Riding high on the passage of the Great American Outdoors Act, several Montana businesses with a recreation focus rekindled their push on Wednesday to win the Blackfoot-Clearwater Stewardship Act a hearing in the U.S. Senate.
Advocates of the measure timed the release of an economic report detailing the benefits of outdoor recreation in the state with a letter sent by Sen. Jon Tester to members of the Senate Energy and Natural Resources Committee.
Together, the parallel effort billed passage of the BCSA as a “natural next step” in protecting the state’s public lands, driving business and opening new opportunities for timber production, snowmobiling and mountain biking in one of the nation’s most unique and pristine landscapes.
“It’s been a decade now since we’ve been trying to get this in front of Congress,” said Todd Frank, owner of the Trailhead in Missoula. “That time is a little heartbreaking to me. I hope we can get past the lack of vision for what seems to me to be a broadly supported concept.”
A collaboration between environmental groups, the timber industry and businesses rooted in the outdoor recreation economy crafted the measure nearly 13 years ago. It was first introduced by Tester in 2009.
While the act is promoted as a bottom-up approach to managing public lands and is supported by 75% of Montanans, according a report released by the Bureau of Business and Economic Research at the University of Montana, it has yet to win a hearing in committee.
“The BCSA is the culmination of a years-long collaborative effort involving people up and down the Blackfoot and Clearwater valleys who represent a wide spectrum of interests,” said Marne Hayes, director of Business for Montana’s Outdoors. “This is the result of very hard work.”
As proposed, the Blackfoot-Clearwater Stewardship Act would add roughly 80,000 acres to the Bob Marshall, Scapegoat and Mission Mountains wilderness areas, and it would permanently protect four tributaries of the Blackfoot River. It would also open 2,000 acres to snowmobiling and preserve nearly 36 miles of backcountry mountain biking trails.
But after more than a decade, the only element of the measure that’s been fulfilled is the timber component. Last year, that left members of the timber industry who helped write the measure scratching their heads.
“The original vision of that diverse array of interests was the proverbial three-legged stool,” Loren Rose, COO of Pyramid Mountain Lumber in Seeley Lake, said last June. “We wanted increased forest management and restoration, and we got that. We wanted increased recreation opportunities and more acres in the Bob Marshall Wilderness, and we don’t have that.”

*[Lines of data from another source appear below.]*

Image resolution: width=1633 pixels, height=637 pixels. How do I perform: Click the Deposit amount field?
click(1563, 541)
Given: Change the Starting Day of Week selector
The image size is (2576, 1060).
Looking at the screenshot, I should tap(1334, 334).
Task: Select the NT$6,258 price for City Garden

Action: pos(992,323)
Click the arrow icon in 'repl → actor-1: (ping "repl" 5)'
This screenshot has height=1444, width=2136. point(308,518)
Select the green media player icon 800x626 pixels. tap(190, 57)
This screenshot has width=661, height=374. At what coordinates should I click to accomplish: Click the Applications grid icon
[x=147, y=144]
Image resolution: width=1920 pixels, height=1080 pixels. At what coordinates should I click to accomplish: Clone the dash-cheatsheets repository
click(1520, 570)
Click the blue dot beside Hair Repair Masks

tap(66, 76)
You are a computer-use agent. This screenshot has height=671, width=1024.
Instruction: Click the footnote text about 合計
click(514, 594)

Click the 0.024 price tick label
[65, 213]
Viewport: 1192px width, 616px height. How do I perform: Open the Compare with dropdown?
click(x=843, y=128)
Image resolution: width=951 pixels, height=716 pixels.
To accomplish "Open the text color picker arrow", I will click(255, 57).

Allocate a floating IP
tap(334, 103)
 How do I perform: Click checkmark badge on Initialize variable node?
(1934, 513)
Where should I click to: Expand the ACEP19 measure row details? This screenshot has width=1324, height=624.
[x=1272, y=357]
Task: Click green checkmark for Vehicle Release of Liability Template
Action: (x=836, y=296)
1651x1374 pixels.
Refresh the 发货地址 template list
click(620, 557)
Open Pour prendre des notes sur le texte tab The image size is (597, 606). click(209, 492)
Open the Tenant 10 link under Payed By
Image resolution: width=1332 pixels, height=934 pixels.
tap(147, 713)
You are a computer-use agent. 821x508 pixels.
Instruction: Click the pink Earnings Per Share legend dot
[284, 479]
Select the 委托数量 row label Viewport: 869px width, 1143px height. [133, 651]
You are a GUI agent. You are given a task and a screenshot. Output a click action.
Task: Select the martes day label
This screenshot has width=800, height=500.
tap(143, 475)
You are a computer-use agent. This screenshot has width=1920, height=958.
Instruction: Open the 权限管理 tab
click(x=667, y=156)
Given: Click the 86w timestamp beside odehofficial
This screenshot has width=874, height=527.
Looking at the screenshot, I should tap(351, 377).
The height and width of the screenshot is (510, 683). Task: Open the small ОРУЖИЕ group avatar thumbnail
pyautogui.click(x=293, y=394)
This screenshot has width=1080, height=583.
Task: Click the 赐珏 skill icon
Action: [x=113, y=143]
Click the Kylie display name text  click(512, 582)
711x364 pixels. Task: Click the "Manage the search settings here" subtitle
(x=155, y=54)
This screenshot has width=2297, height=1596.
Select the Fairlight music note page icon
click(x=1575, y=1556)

Tester announced his plans to reintroduce the measure that day in June, hoping to give the BCSA the spark it needed to cross the finish line. While it remains stalled in committee, Congress has passed the Great American Outdoor Act, a move that was widely celebrated by various interests.
Hoping to capitalize off that momentum, Tester submitted a letter this week to Sen. Lisa Murkowski, chairwoman of the Energy and Natural Resources Committee, and its ranking member Sen. Joe Manchin, calling for a hearing on the BCSA “as soon as possible.”
“The Blackfoot Clearwater Stewardship Act represents the culmination of more than a decade of collaboration between the timber industry, conservation groups, sportsmen, guides and outfitters, mountain bikers, and snowmobilers,” Tester wrote. “The Blackfoot Clearwater Stewardship Act is a natural next step after Congress has heavily invested in its public lands through the Great American Outdoors Act.”
Interest in the BCSA has the wide support of Montana businesses, many who recruit top talent by promoting the state’s outdoor opportunities. Those businesses based in the outdoor recreation economy have also lined up to support the measure.
On Wednesday, they released an economic report promoting the industry’s $7 billion value in the state. According to the data, the Blackfoot River generated more than 9,000 guided outfitter days in 2018.
Anglers spent nearly $1 billion in Montana in 2017, while hunters spent almost $400 million, according to the data.
“As a fishing outfitter, a healthy Blackfoot is vital to my business,” said Tony Reinhardt, owner of Montana Trout Outfitters in Missoula. “The BCSA will be a huge piece to help secure the health of the river for generations.”